◆ **BRIEF**: Could you recast the lines as a JSON list of strings, one string per line and blank lines skipped, starting at the line that contains "At what (x,y)" and ending at the line that contains "Looking at the"? Leave the pictures out of the answer.

################

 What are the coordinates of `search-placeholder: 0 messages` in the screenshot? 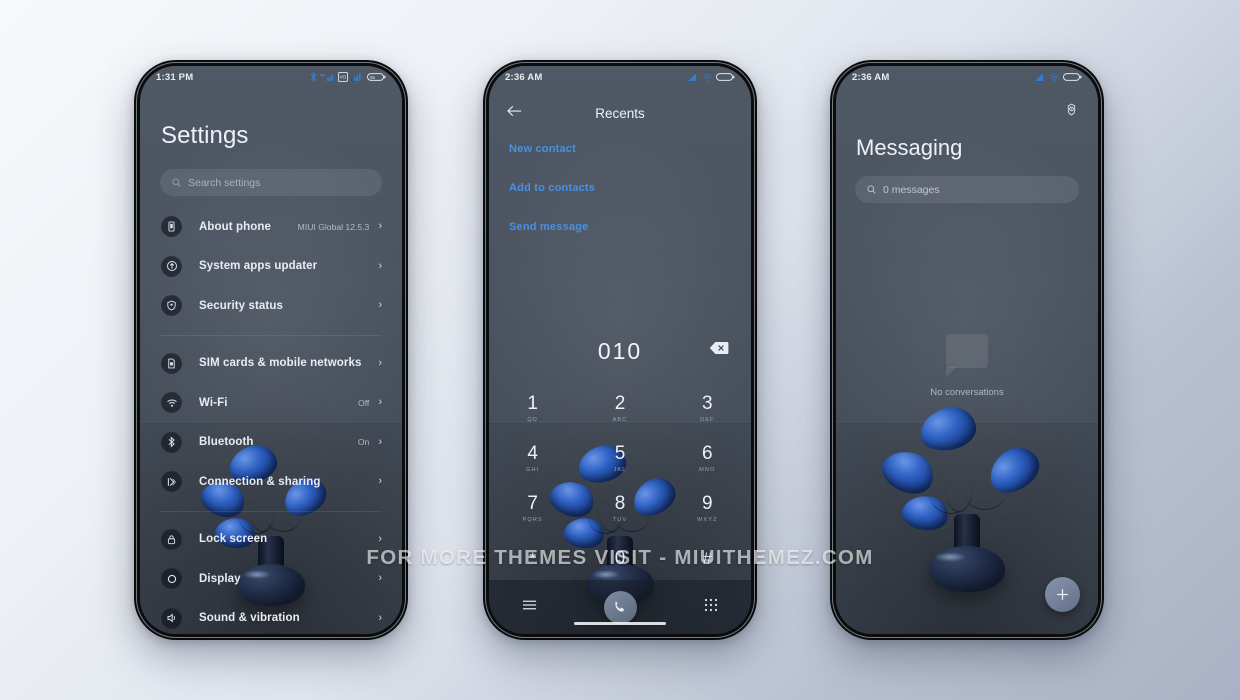 It's located at (912, 190).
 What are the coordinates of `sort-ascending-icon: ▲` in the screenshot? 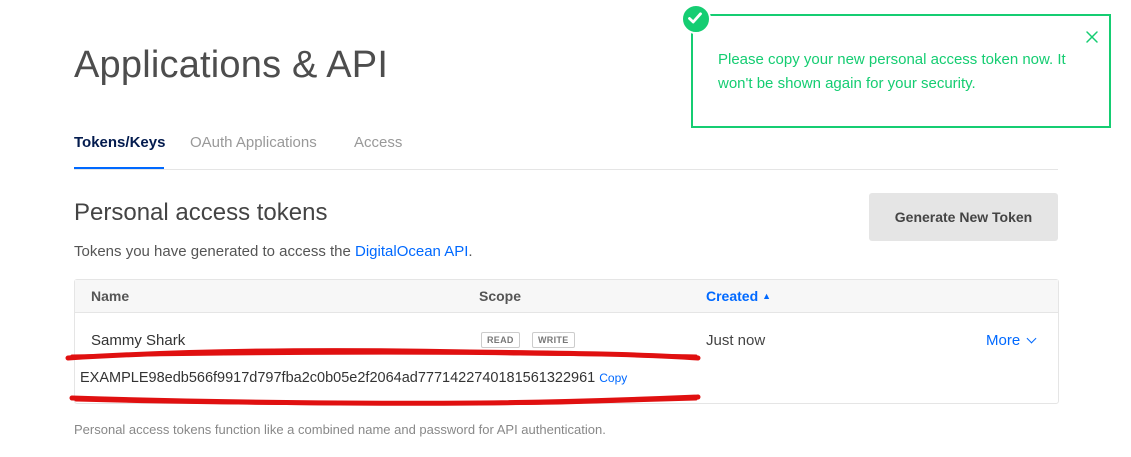 It's located at (767, 296).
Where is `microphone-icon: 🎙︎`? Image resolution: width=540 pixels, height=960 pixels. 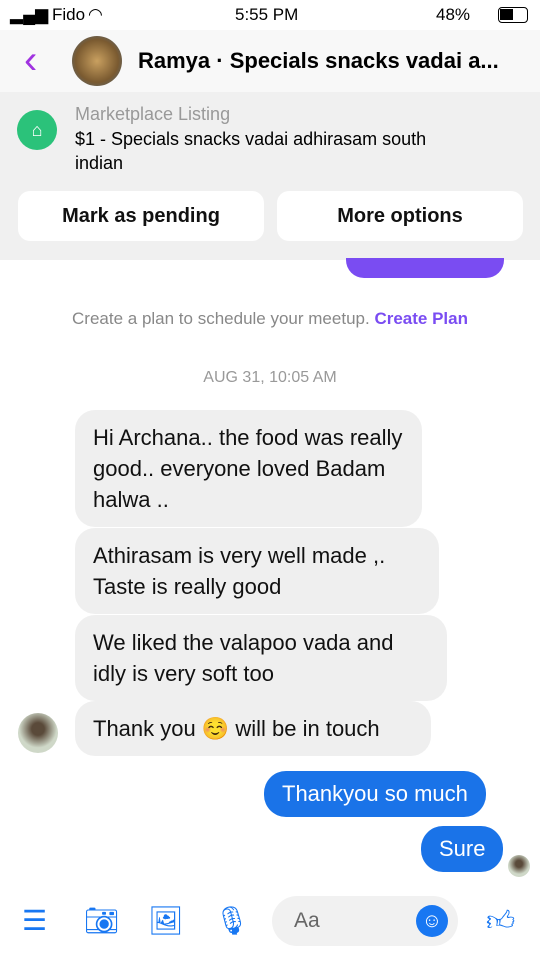
microphone-icon: 🎙︎ is located at coordinates (232, 920).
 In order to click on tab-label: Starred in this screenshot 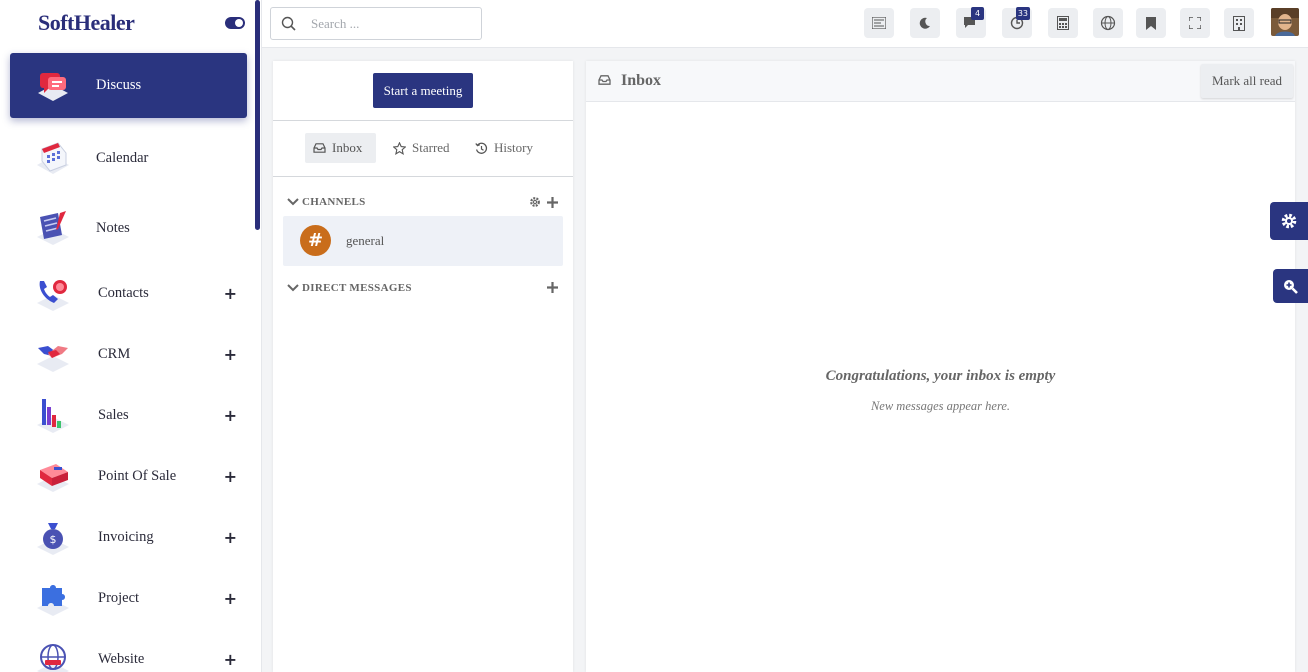, I will do `click(431, 148)`.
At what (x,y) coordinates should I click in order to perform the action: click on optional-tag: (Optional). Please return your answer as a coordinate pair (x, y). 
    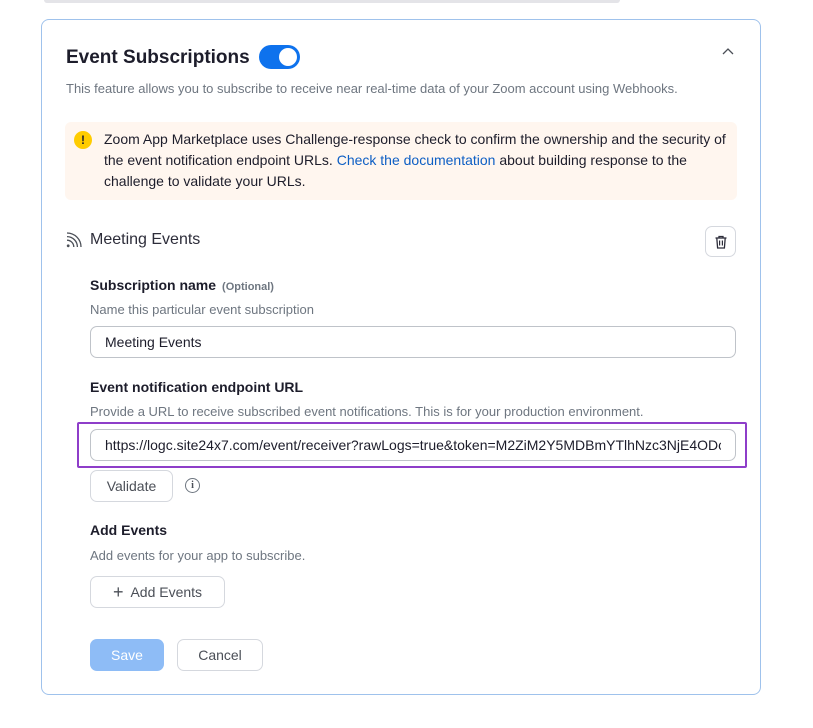
    Looking at the image, I should click on (248, 287).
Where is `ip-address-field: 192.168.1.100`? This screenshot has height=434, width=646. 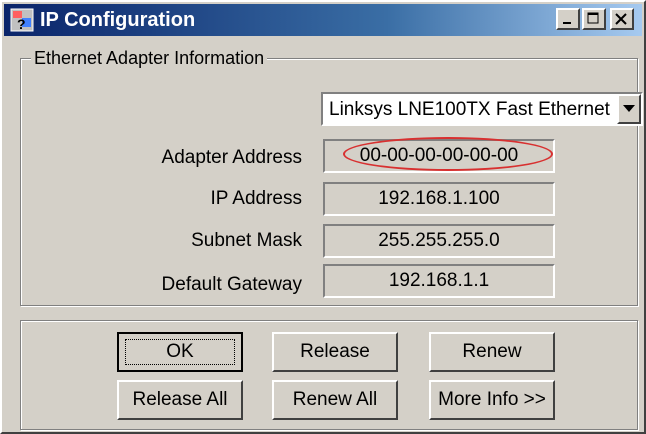 ip-address-field: 192.168.1.100 is located at coordinates (439, 199).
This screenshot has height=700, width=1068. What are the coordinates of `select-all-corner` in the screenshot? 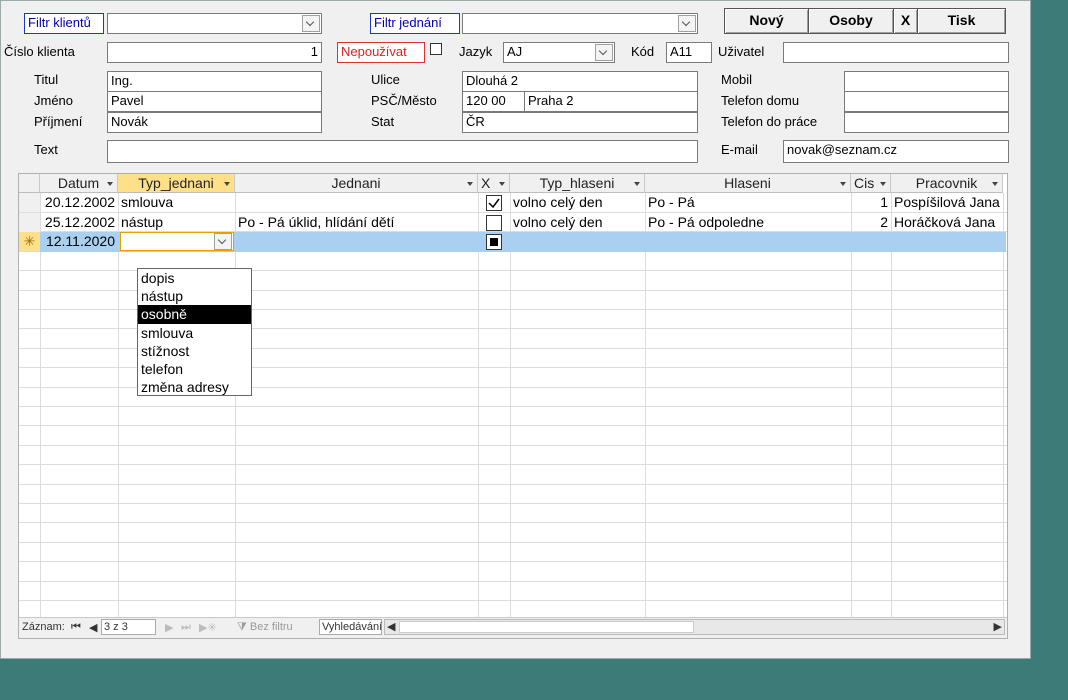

################

◆ **SOLUTION FOR THIS TASK**:
[
  "At what (x,y) coordinates should I click in order to perform the action: click on optional-tag: (Optional). Please return your answer as a coordinate pair (x, y). ",
  "    Looking at the image, I should click on (248, 287)."
]